Aim of the task :: Continue the passage on Newark Mayor Ras Baraka's transition plan, starting right after its final sentence about the "Blueprint for a New Newark."

Selected text ::
_____
Newark Mayor Ras Baraka made a pledge that if elected, all the citizens of the city would also become mayors.

“For the next four years, more than 270,000 mayors will govern Newark,” said Baraka. “Working collectively, we will empower each other, take responsibility for our families, our neighborhoods and chart our new direction.”

To help achieve that goal, Baraka appointed a transition team of community leaders, educators, business executives and union officials. The committee of more than 250 members includes parents, students, senior citizens, hospital administrators, immigrants and other people who have a stake in Newark.

“They were drawn from every ethnicity, race, neighborhood, income level, education level and political perspective in Newark,” said Baraka. “Together, we will accomplish more than any one mayor could possibly achieve.”

After a series of community forums, the committee introduced a plan called “Blueprint for a New Newark.” The 100-day plan includes reforms for public safety, community engagement, executive recruiting, education and economic development.
_____
Provided records ::
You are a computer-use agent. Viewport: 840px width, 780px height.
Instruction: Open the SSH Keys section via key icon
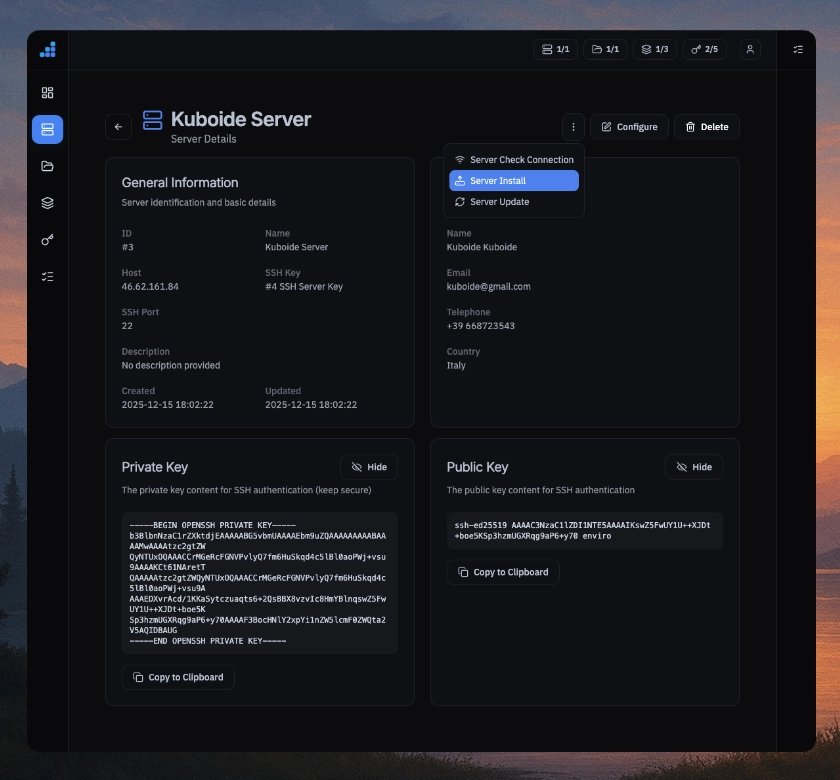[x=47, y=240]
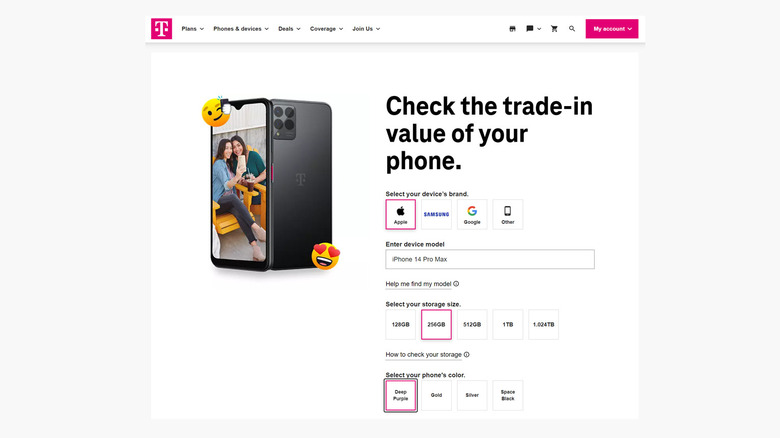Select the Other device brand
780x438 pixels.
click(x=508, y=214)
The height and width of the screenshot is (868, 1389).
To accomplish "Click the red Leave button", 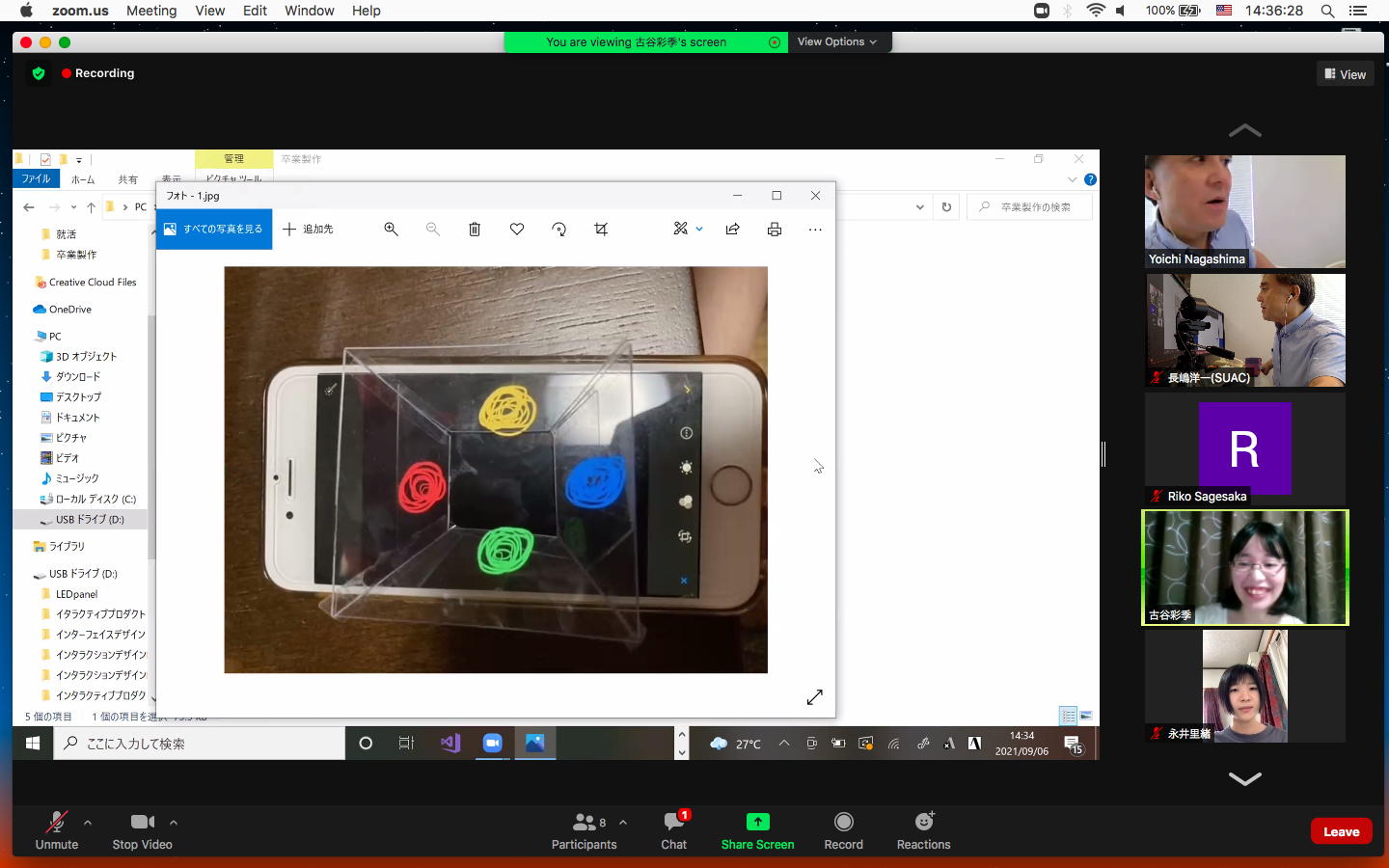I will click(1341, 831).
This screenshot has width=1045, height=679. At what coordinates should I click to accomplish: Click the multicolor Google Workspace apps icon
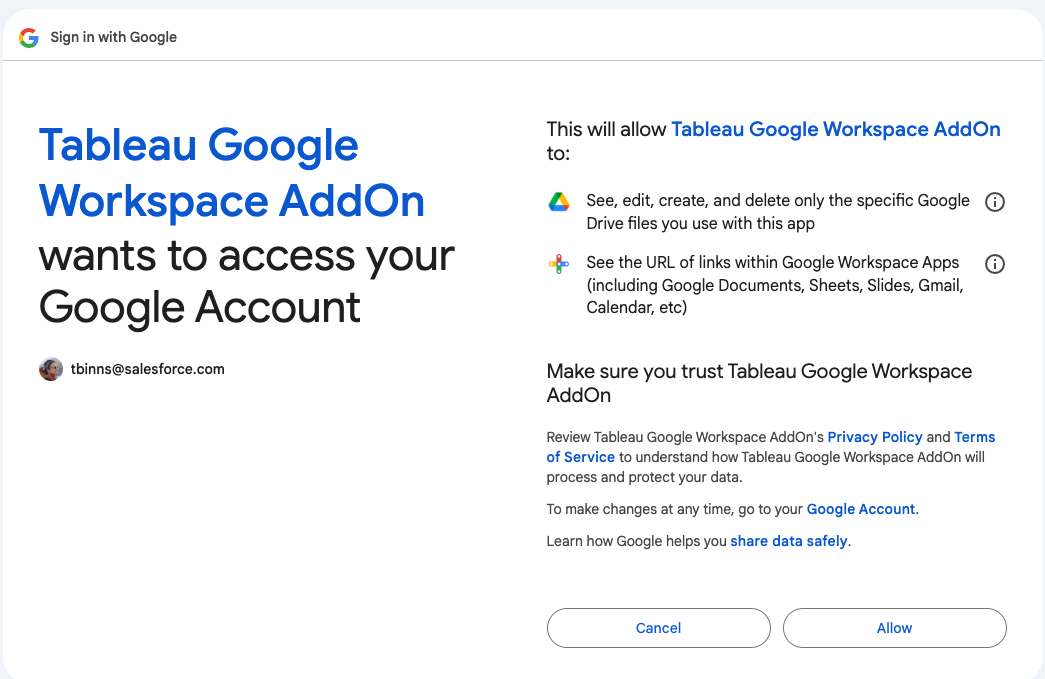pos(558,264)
_____
Written response ::
Last week, the city addressed its first, and arguably its most important issue: a strategy for addressing crime.

City officials, police officers, representatives from city agencies, members of the clergy and civic activists walked around various sections of the city and met with residents about problems in their neighborhoods. Police officials hope to improve relations between the Police Department and the community over the next few months. The department also plans to have at least 70 percent of the approximately 1,000-member police force patrolling the streets.

Last year, Newark saw the most violent 12-month stretch in nearly a quarter century, the city suffering 111 homicides. According to police, this year there have been 46 homicides, matching the number at this time last year.